Vendor is teaming with China Unicom Shanghai and China Unicom Research Institute to deploy IoT on what it's calling a "4.5G" M2M network in Shanghai.

Sarah Thomas, Director, Women in Comms

July 13, 2015

3 Min Read
Huawei Advances LTE-M for IoT in China

Huawei is teaming up with China Unicom Shanghai and China Unicom Research Institute to advance work on LTE-M, the low-power, slower-speed version of 4G -- or 4.5G as it calls it -- that is slated to power machine-to-machine (M2M) communications of the future.

Huawei Technologies Co. Ltd. said Monday that the trio has begun collaborating on a cellular Internet of Things (IoT) pilot based on LTE-Machine to Machine (LTE-M) in Shanghai. It hopes to have something to show from it at the 2015 Mobile World Congress Asia event. (See Huawei Promises 4.5G & LTE-M in 2016.)

Specifically, China Unicom Ltd. (NYSE: CHU) is piloting Smart parking, which lets drivers find the best available parking spots around the city via a mobile app. Parking stall detectors will periodically collect data and report their status over LTE-M. Huawei says this is a typical example of the kind of thing LTE-M can enable.

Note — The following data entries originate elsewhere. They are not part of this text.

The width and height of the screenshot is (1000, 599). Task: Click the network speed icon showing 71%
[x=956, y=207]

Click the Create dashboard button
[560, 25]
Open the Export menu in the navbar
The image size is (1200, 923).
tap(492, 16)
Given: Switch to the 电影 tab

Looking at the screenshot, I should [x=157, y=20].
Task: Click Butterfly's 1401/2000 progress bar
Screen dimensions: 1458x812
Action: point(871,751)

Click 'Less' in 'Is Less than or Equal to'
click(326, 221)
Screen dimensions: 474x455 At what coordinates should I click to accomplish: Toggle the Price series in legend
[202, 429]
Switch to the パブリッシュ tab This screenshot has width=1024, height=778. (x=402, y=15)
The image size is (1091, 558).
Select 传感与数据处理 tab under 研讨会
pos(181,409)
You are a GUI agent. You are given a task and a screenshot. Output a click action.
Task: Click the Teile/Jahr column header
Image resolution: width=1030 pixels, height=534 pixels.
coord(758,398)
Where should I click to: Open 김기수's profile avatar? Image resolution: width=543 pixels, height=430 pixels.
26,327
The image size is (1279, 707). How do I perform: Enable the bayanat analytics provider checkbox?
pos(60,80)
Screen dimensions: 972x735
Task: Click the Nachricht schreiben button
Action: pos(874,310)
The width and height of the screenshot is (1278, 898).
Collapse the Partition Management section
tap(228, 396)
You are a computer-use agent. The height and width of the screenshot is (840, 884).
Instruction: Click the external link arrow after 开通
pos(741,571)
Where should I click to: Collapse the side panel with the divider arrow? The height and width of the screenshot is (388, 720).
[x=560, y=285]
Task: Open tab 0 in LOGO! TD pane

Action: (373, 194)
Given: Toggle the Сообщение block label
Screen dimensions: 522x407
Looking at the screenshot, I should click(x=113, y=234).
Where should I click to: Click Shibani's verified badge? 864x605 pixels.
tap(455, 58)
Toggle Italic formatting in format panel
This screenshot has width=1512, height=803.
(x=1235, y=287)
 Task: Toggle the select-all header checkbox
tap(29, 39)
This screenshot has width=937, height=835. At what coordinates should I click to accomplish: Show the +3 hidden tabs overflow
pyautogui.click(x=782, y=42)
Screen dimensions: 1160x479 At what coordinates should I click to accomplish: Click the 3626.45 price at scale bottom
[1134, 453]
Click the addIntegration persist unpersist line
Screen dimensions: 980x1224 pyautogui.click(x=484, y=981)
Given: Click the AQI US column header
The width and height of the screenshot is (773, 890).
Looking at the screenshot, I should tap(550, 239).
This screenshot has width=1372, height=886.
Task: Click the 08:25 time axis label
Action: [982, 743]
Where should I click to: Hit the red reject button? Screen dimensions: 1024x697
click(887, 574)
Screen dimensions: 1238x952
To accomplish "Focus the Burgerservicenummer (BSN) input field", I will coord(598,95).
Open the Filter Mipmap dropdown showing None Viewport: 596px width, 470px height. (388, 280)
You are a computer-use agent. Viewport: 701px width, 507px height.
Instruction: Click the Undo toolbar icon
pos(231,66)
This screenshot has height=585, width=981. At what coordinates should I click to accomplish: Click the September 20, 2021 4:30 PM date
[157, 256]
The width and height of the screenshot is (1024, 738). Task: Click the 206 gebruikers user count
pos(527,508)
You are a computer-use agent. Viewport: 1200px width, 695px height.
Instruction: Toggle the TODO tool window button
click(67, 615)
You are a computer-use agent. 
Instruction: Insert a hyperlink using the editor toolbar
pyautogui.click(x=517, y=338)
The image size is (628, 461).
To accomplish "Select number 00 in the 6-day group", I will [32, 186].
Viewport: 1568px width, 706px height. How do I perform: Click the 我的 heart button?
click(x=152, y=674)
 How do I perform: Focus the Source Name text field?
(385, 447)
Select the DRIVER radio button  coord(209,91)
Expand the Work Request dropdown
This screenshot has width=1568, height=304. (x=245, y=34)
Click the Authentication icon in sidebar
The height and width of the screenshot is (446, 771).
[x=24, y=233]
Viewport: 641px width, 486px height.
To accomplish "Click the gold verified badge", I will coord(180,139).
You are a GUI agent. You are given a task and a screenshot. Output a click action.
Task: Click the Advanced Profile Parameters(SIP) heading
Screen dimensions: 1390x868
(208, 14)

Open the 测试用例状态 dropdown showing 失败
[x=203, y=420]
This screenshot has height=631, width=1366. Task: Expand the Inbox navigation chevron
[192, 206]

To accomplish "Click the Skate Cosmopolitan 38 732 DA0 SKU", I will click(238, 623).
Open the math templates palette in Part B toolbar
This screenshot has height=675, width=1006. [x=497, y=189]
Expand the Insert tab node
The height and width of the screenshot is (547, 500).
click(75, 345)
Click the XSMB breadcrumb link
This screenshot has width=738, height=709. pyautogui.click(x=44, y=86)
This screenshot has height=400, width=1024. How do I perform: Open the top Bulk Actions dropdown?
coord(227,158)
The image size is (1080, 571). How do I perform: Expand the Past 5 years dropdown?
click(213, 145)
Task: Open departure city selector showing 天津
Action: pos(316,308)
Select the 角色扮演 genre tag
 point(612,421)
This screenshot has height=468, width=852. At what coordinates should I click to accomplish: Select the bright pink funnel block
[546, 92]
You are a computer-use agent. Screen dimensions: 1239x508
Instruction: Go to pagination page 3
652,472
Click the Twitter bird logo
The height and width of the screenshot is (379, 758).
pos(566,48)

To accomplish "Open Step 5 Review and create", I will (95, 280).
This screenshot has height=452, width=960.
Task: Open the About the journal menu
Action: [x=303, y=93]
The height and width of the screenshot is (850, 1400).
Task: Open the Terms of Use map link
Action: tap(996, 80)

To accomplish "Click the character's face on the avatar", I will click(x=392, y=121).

The application is nothing particularly earth shattering, according to Heavy Reading 's IoT analyst Steve Bell, but, he says, "What it does confirm is that Huawei is being very proactive in IoT and cellular-based technologies and that global operators are increasingly open to the concept and reality of mixed systems to service the growing requirements of customers."

LTE-M, what Huawei dubs a 4.5G technology, is a low-power variant of 4G that Huawei says can increase in-depth coverage gain up to 100-fold and the number of connections by 1,000 while consuming one tenth of the power of a LTE device and only 200Khz of spectral resources. The network is also designed to be much lower cost to deploy by reusing existing network resources.

Huawei has developed an LTE chipset that boasts a ten-year battery life and that enables a single cell site to connect up to 100,000 IoT devices using technology from white space specialist Neul, which it acquired late last year. (See Huawei Spends $25M on Neul's IoT Smarts.)

The LTE-M specification is being laid out by the 3rd Generation Partnership Project (3GPP) in release 12 and 13 of the LTE specification. Release 12 was finally frozen in March 2015. That release defines maximum throughput of 1 Mbit/s and optional half-duplex operation for LTE-M, otherwise known as "Cat 0" LTE. Huawei is submitting its pre-LTE-M design to the 3GPP for inclusion in LTE-M.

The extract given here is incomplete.